Working towards Moratorium & Abolition

 

Pennsylvania has become a case study in the failure of the death penalty.

 

Did you know that in Pennsylvania… ?

 

  • More than 90% of Pennsylvania’s 200 death row inmates (the fourth largest death row population in the country) could not afford legal representation on their own.

 

  • Almost 70% of persons on death row are minorities.

 

  • The American Bar Association has said Pennsylvania’s system lacks sufficient safeguards to protect the innocent.

 

What has the ELCA said about the Death Penalty?

 

The ELCA Churchwide Assembly passed a social statement on the death penalty in 1991.  While highlighting the fact that this method of punishment has been proven ineffective it further asserts that “executions harm society by mirroring and reinforcing existing injustice…” and that the death penalty “perpetuates cycles of violence”. 
 
“Because of [our] church’s commitment to justice …we oppose the death penalty.”
 

Acknowledging our collective human sinfulness, the ELCA believes that “despite attempts to provide legal safeguards, the death penalty has not been and cannot be made fair…  The system cannot be made perfect since biases, prejudice, and chance affect who is charged with a capital crime, what verdict is reached, and whether appeals will be successful. Death is different punishment from any other; the execution of an innocent person is a mistake that [can never be corrected].” 

 

 What is LAMPa asking Advocates to do?

 

Contact your state legislators in support of SB 1110, death penalty moratorium legislation, or in support of repealing the death penalty, SB 1281.

 

SB110 would establish a select commission to study all aspects of capital punishment in this Commonwealth, and provide for a moratorium on the imposition of the death penalty until completion and review of the commission's findings. The bill’s primary sponsor is Sen. Jim Ferlo (D - Western PA) and it was referred to the Senate Judiciary committee on September 29, 2009.

 

SB 1281 would amend Titles 18 (Crimes and Offenses) and 42 (Judiciary and Judicial Procedure) of the Pennsylvania Consolidated Statutes, prohibiting use of the death penalty. Its primary sponsor is Sen. Daylin Leach (D – Southeastern PA) and the bill was referred to Senate Judiciary Committee on March 18, 2010.

 

Below is critical information you can share with your legislators when communicating with them:

 

 

  • Innocent lives are in the balance

 

      • Since 1973, at least 123 death row inmates nationwide have been released after evidence proved their innocence.

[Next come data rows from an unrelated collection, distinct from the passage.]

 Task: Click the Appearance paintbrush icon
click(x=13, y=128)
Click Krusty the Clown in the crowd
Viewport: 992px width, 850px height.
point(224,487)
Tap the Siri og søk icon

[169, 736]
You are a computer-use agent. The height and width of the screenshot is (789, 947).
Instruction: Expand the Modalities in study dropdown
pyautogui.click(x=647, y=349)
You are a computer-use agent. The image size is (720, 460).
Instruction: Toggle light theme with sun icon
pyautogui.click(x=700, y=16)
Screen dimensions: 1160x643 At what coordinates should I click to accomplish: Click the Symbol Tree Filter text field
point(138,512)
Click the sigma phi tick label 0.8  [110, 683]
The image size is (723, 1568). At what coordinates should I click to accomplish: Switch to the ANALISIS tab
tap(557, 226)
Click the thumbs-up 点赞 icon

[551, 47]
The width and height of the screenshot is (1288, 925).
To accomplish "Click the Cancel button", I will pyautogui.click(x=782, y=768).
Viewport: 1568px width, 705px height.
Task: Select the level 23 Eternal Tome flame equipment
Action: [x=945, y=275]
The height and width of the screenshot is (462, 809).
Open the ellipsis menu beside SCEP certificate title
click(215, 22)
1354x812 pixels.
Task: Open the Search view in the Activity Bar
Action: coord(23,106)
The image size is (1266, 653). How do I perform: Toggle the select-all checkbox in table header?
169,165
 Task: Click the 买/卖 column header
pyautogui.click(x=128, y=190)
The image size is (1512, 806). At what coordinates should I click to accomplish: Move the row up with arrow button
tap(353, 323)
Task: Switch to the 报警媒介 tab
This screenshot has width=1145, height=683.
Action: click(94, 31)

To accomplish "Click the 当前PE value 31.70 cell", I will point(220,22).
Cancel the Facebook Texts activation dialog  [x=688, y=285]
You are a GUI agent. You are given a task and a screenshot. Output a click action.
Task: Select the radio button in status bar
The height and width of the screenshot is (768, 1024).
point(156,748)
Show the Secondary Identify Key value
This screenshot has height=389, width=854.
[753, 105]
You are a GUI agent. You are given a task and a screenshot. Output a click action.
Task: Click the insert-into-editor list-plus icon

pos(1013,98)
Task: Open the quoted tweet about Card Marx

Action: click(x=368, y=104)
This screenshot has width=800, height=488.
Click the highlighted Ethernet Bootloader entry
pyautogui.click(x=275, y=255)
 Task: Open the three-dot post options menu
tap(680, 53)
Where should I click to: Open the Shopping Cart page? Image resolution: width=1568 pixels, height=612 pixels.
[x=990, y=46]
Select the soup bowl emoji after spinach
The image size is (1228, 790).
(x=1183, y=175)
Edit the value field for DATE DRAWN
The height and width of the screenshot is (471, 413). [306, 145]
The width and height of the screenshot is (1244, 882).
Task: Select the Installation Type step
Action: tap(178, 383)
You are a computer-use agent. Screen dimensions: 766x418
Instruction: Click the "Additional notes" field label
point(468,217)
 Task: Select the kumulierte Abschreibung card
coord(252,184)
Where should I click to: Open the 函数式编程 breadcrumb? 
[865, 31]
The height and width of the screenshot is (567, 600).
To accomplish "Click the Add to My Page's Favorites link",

      • Six men have been wrongfully convicted and released from Pennsylvania’s death row, twice as many people as the state has executed.

 

  • Inadequate defense resources for the poor

 

      • More than 90 percent of Pennsylvania’s death row prisoners were too poor to afford a lawyer for their initial trial.  And after sending an individual to death row, Pennsylvania provides no state funding for post-conviction legal defense.

      • The PA State Supreme Court released a report in March 2003, which emphasized that the state is failing to provide adequate counsel to indigent defendants.

 

  •   Racially skewed death penalty sentences

 

§         Of states with more than 10 people on death row, Pennsylvania and

      Texas have the largest percentage of minorities on death row   

      nationwide.

§         Independent researchers found that, even after controlling for case   

      differences, blacks in Philadelphia were 3.9 times more likely to get  

      the death penalty than other defendants who committed similar

      murders.

 

  •  Pennsylvanians want a justice system that is fair

 

§      Poll shows that 72% of Pennsylvanians favor suspending the death

      penalty until questions of fairness can be studied.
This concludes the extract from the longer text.